> INPUT
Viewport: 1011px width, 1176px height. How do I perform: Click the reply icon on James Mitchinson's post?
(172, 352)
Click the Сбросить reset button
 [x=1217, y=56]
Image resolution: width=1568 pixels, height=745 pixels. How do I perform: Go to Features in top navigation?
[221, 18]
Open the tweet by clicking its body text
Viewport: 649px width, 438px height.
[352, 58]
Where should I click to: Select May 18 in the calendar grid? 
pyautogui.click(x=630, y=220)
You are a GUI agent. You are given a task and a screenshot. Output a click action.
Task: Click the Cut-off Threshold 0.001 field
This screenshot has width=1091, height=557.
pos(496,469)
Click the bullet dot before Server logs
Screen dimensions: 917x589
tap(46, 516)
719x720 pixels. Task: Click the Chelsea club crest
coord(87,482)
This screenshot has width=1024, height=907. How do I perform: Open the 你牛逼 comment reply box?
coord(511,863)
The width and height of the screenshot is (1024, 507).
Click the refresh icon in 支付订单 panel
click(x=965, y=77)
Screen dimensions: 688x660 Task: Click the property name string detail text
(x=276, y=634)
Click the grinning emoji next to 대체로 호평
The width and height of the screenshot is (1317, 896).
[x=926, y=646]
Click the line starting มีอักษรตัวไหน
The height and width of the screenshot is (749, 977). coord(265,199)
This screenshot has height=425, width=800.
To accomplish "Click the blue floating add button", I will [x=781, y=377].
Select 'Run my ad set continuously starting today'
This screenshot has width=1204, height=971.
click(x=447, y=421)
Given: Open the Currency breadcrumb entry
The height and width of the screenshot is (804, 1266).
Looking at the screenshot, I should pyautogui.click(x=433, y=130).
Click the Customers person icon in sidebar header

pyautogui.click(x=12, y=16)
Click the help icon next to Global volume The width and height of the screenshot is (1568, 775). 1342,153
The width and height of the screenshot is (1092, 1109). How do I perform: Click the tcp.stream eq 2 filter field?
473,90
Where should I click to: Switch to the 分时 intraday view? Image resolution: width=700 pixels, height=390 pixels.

> REQUIRED ACTION
Every line from the start of the listing through the line with "You are a GUI" should be reproduced exactly, and no other line.

> ANSWER BELOW
Viewport: 1011px width, 1176px height. How do I perform: Click the reply icon on James Mitchinson's post?
(172, 352)
Click the Сбросить reset button
 [x=1217, y=56]
Image resolution: width=1568 pixels, height=745 pixels. How do I perform: Go to Features in top navigation?
[221, 18]
Open the tweet by clicking its body text
Viewport: 649px width, 438px height.
[352, 58]
Where should I click to: Select May 18 in the calendar grid? 
pyautogui.click(x=630, y=220)
You are a GUI agent. You are given a task and a screenshot. Output a click action.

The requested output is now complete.